Program Pemulihan Ekonomi Nasional (PEN) memberikan peluang untuk meningkatkan investasi dalam perkembangan bisnis rendah karbon, tetapi juga menegaskan bahwa rencana pemerintah saat ini belum memanfaatkan peluang tersebut.
CAT juga menambahkan bahwa kebijakan untuk mendukung pembangunan rendah karbon di Indonesia memerlukan penyesuaian untuk merealisasikan potensi mitigasi secara penuh.
Lembaga tersebut juga menuding bahwa iklim investasi di Indonesia masih mendukung pembangkit listrik berbahan bakar fosil skala besar yang membatasi perluasan energi terbarukan secara cepat dan berskala besar.

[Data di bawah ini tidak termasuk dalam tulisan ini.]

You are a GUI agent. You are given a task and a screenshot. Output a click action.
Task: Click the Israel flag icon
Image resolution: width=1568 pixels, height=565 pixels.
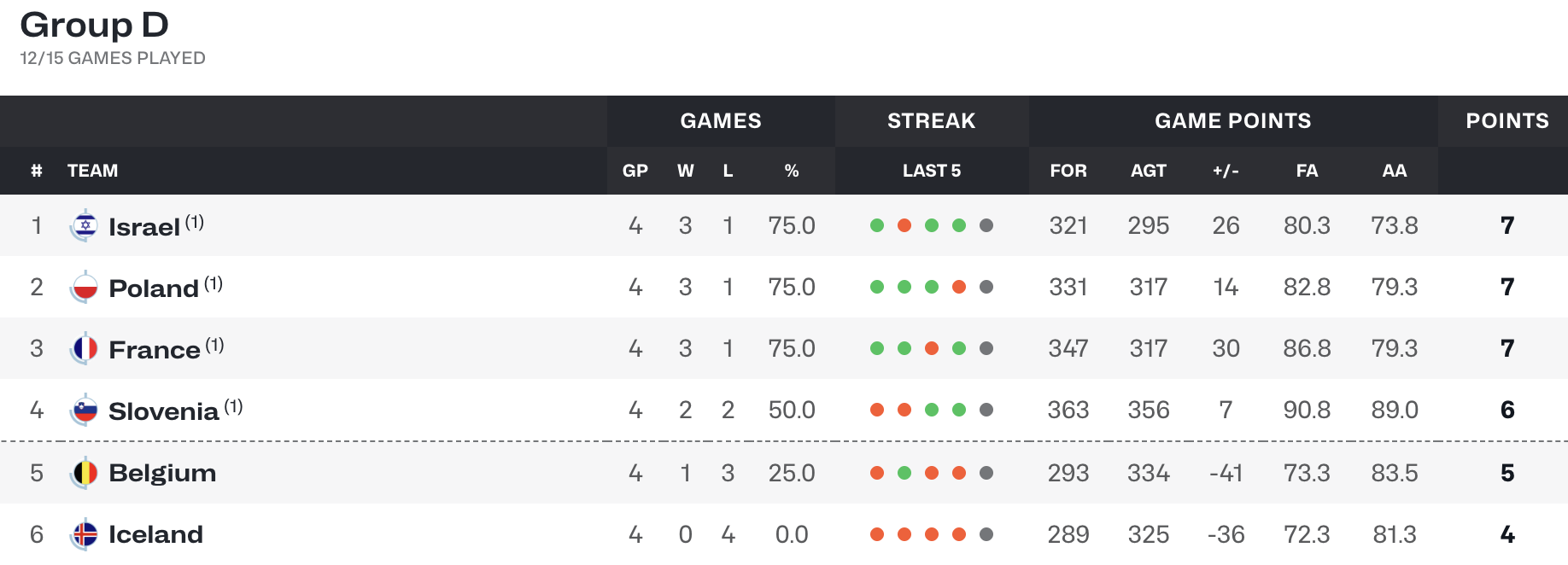click(x=84, y=225)
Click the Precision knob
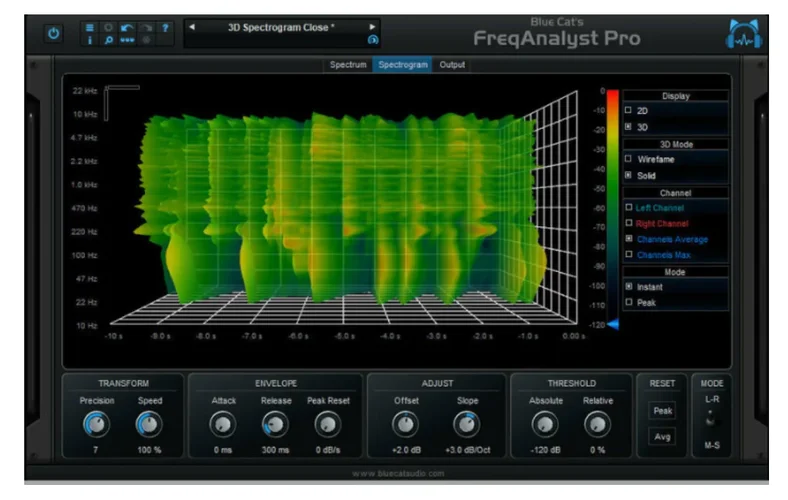788x500 pixels. point(97,425)
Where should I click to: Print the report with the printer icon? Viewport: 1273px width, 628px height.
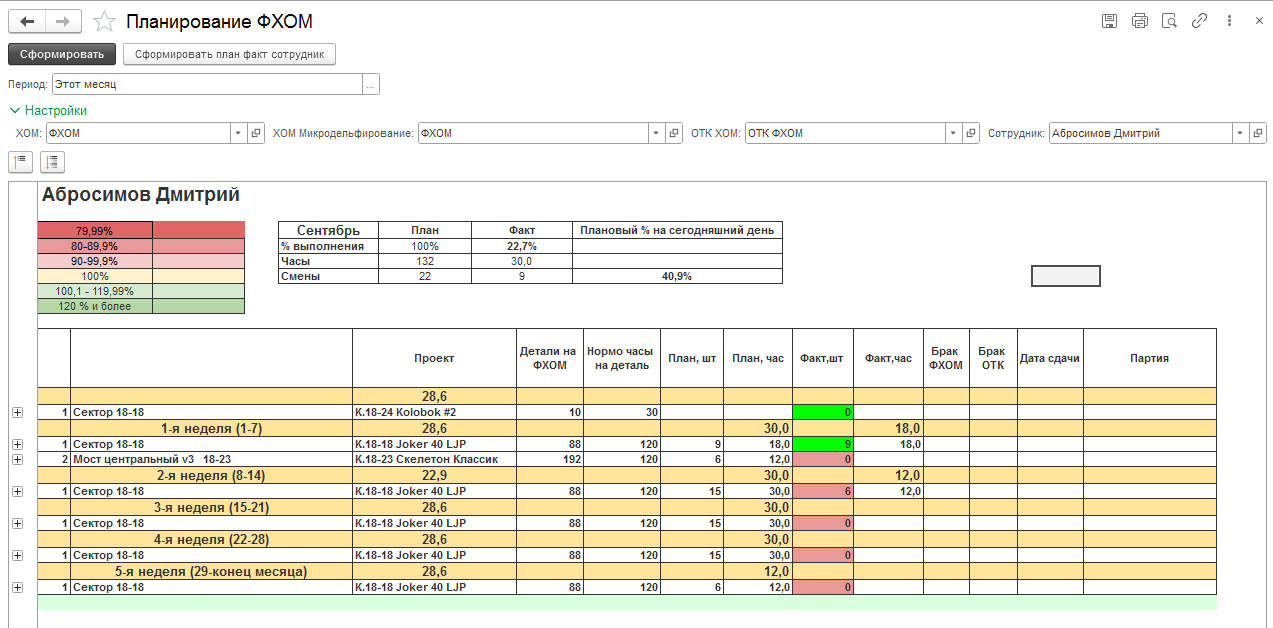click(x=1139, y=21)
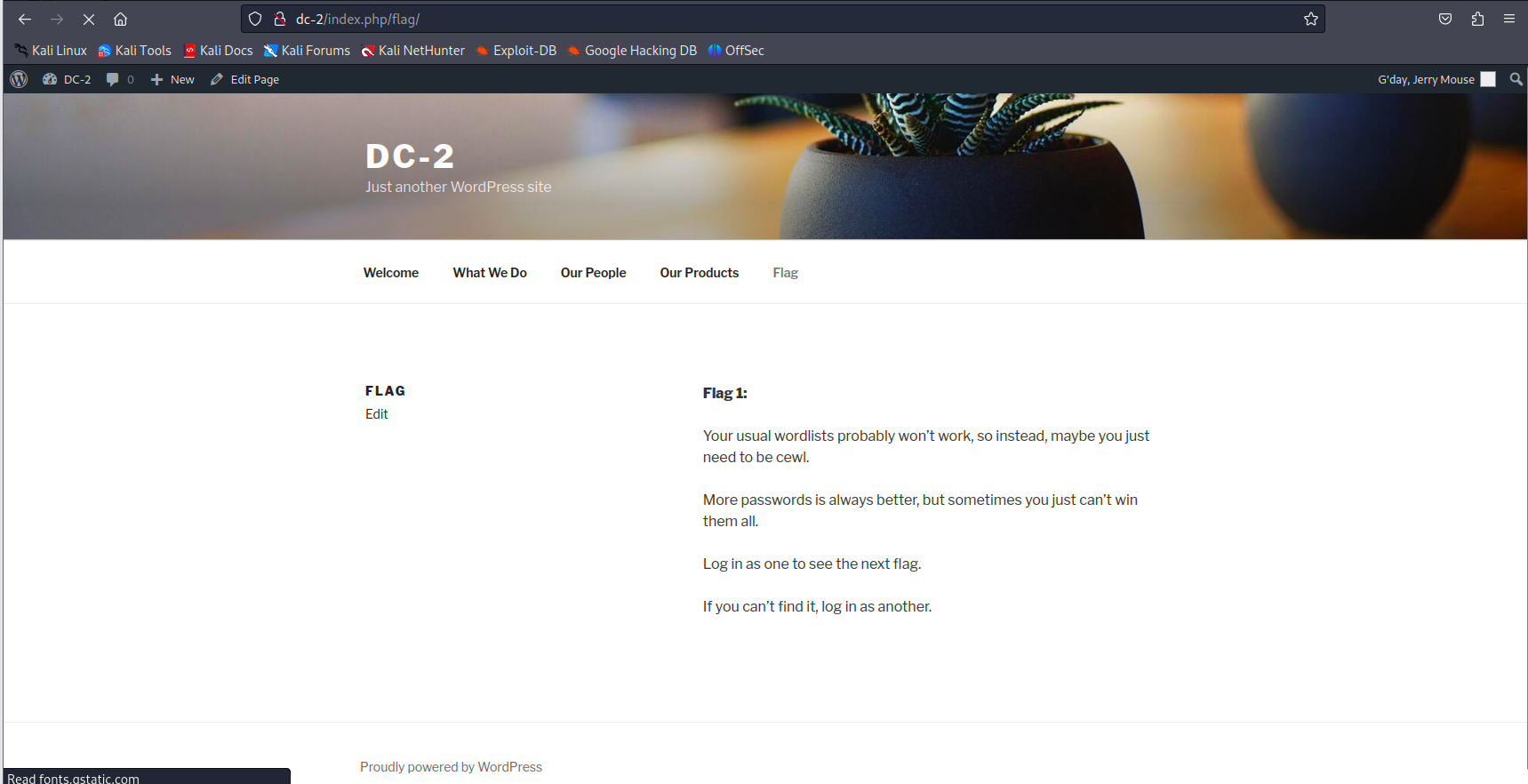Click the shield tracking protection icon

(x=255, y=19)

 Foto: Climate Action Tacker Peringkat iklim Indonesia (sumber: Climate Action Tacker) |
Sebelumnya pemerintah melalui Direktur Jenderal Ketenagalistrikan Kementerian Energi dan Sumber Daya Mineral (ESDM) Rida Mulyana mengatakan bahwa perdagangan karbon (carbon trading) dan pajak karbon (carbon tax) akan diterapkan mulai 1 April 2022.
Dalam jumpa pers Kamis (21/10) lalu Rida mengatakan bahwa pemerintah akan mengenakan pajak karbon sebesar Rp 30 per kilo gram (kg) karbon dioksida ekuivalen (CO2e).
Pengenaan pajak tersebut dilakukan setelah perusahaan telah mencapai batasan emisi (carbon cap) yang ditetapkan serta kuota emisi tambahan yang diperoleh dari perdagangan karbon juga masih tidak mencukupi.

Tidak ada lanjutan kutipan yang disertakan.